__WHAT YOU HAVE TO DO__
Retype each line of the data below exactly, beginning with the first and ending with the one that contains "This screenshot has height=480, width=760.". Pictures do not belong in the copy.

__Collected data__
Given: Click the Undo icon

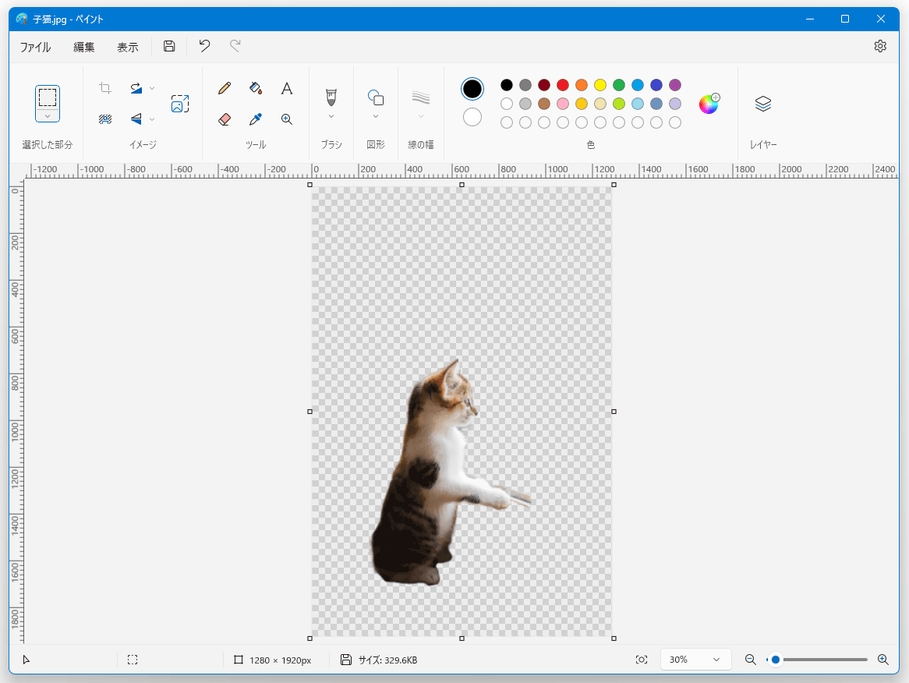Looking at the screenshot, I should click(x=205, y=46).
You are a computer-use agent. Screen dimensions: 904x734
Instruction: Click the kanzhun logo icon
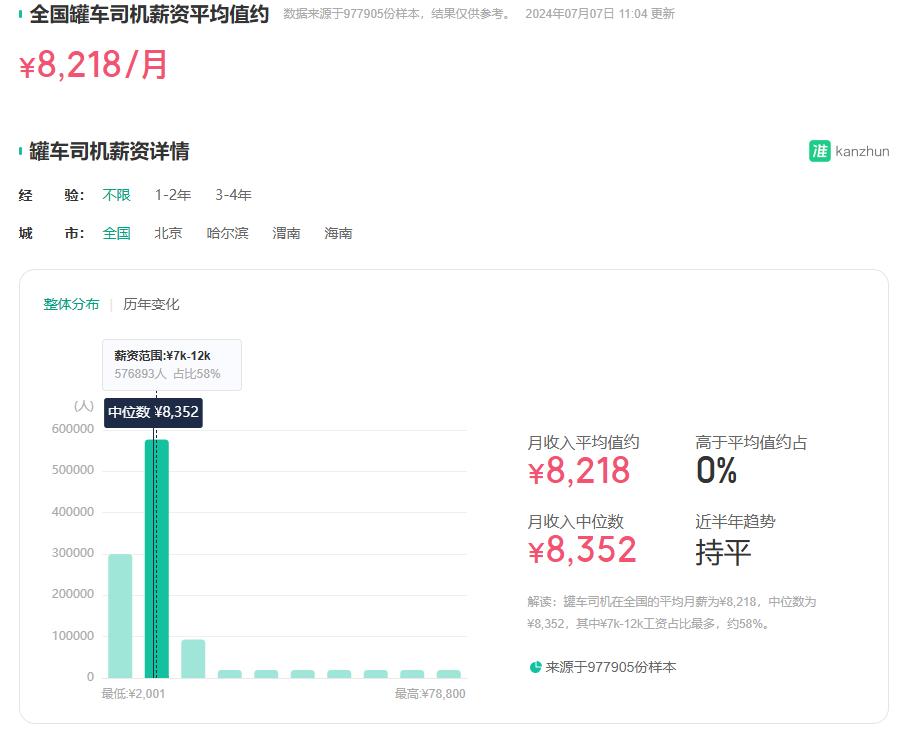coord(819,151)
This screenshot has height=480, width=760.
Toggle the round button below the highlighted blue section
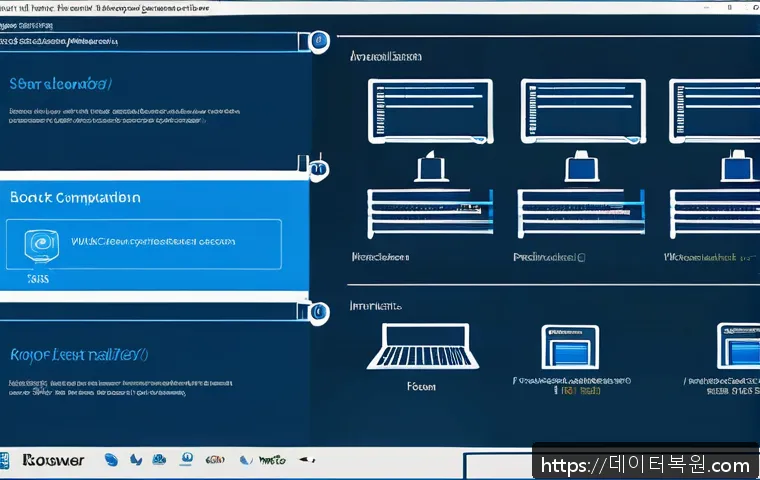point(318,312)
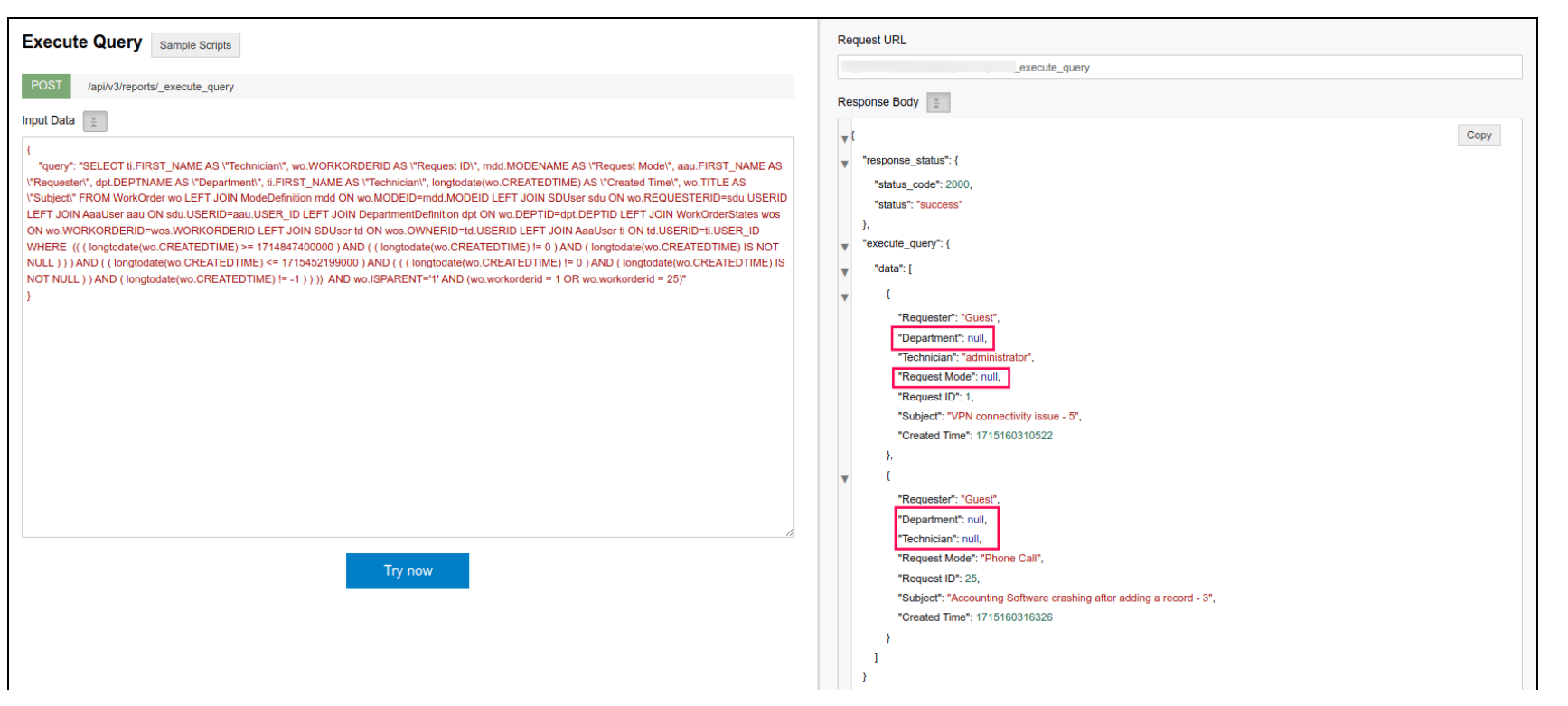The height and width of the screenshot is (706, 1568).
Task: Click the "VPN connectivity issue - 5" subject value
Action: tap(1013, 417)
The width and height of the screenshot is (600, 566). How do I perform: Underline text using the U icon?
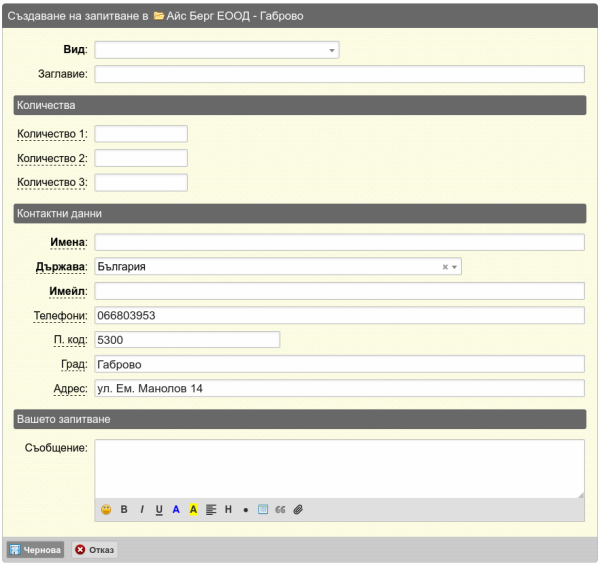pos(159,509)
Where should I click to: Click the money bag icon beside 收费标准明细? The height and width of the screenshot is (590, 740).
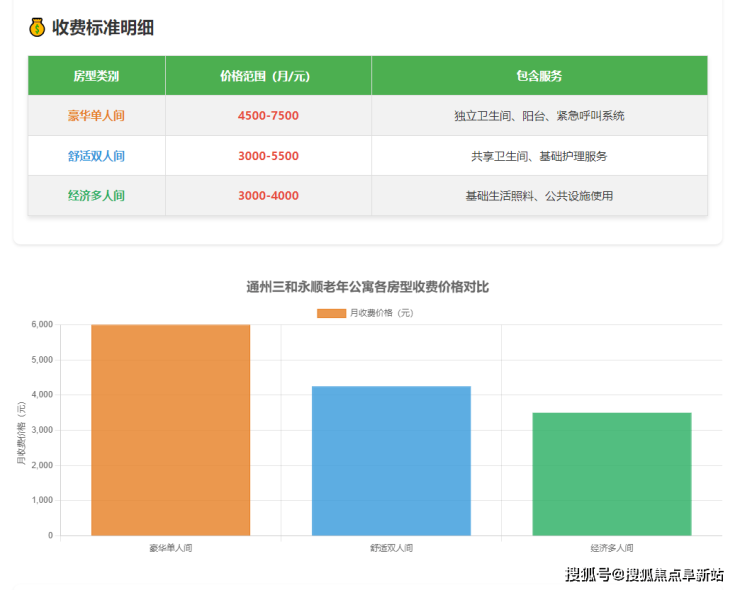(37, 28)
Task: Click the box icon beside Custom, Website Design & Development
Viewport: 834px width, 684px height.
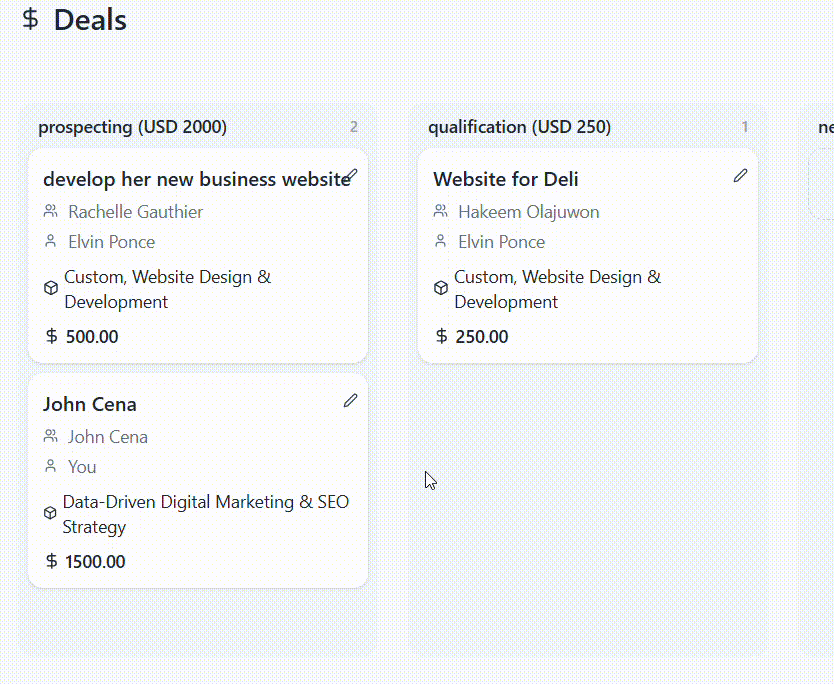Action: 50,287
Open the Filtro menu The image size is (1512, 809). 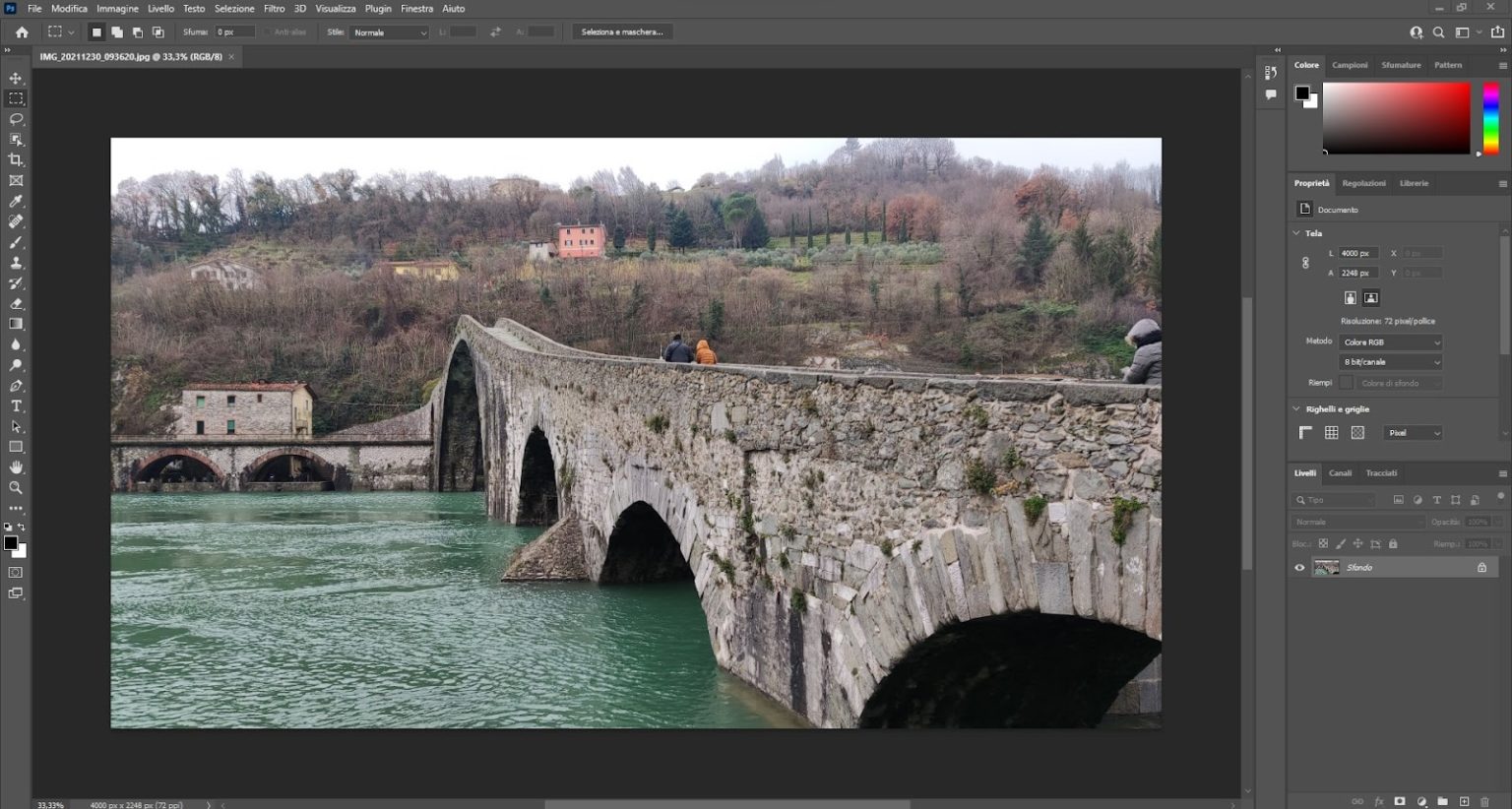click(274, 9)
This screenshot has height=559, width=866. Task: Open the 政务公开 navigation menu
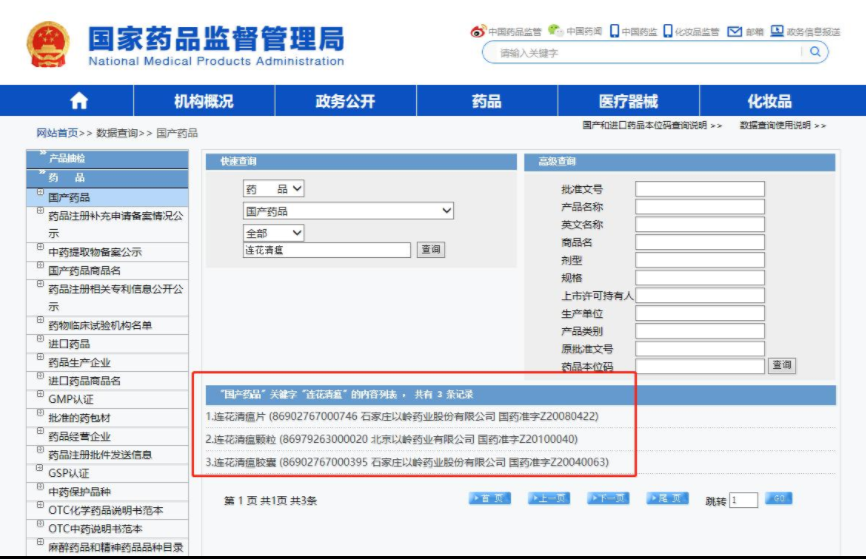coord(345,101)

__SOLUTION TO THIS PROBLEM__
Given: Click the Undo icon

Looking at the screenshot, I should click(x=205, y=46).
You are a computer-use agent. Screen dimensions: 904x734
Instruction: Click the kanzhun logo icon
coord(819,151)
This screenshot has height=480, width=760.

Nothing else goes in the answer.